Bundesliga - Fürth redet sich seine Lage schön

Am Montagmorgen wollte Ludwig Preis schon wieder an seinem Arbeitsplatz sitzen. "Um sieben Uhr bin ich im Büro. Wenn ich es schaffe", sagte der Leiter der Abteilung Logistik einer Tee-Firma mit Sitz im fränkischen Vestenbergsgreuth. Ein paar Tage lang hatte er die Profi-Mannschaft der SpVgg Greuther Fürth trainiert, dann coachte er sie zu einem 0:0 gegen Bayer Leverkusen.

"Die 90 Minuten haben eingeschlagen", sagte Preis danach aufgewühlt, "die Leute haben gesehen: Die Mannschaft kann ja kicken."

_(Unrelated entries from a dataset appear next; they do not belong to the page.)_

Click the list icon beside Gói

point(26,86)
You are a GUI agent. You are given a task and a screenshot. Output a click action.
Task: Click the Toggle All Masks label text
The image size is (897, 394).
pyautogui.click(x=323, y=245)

Das mit dem Kicken mag stimmen, aber die Fakten signalisieren: Der SpVgg Greuther Fürth ist auch nach der Trennung von Trainer Mike Büskens keine Trendwende gelungen.

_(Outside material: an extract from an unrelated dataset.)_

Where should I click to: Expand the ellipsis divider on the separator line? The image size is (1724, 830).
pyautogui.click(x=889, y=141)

Preis stellte um, er strich etwa den früheren Nationalspieler Gerald Asamoah aus dem Kader, "weil ich schon zwei Stürmer hatte". Preis setzte auf eine "junge Rasselbande", er verhalf Thomas Pledl (18) und Johannes Geis (19), die er aus der von ihm betreuten U23 kennt, zu ihrem ersten Bundesligaspiel von Beginn an. Genutzt hat es wenig.

"Selbstvertrauen und Glaube sind zurückgekehrt"

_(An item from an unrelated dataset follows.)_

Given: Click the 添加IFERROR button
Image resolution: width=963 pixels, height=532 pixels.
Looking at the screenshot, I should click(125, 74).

Fürth ist nach wie vor Tabellenletzter, sie hat es im 23. Spiel nicht geschafft, das 14. Saisontor zu schießen, hat auch ihr zwölftes Heimspiel nicht gewonnen. Und der Abstand zum Relegationsplatz ist nach diesem Spieltag auf fünf Punkte gewachsen. Doch beim Kleeblatt wird dieses 0:0 offensichtlich ein wenig anders wahrgenommen. "Wir haben uns zurückgemeldet", bekräftigte Präsident Helmut Hack mit bebender Stimme, "das Selbstvertrauen und der Glaube sind nach Fürth zurückgekehrt." Mehr aber auch nicht.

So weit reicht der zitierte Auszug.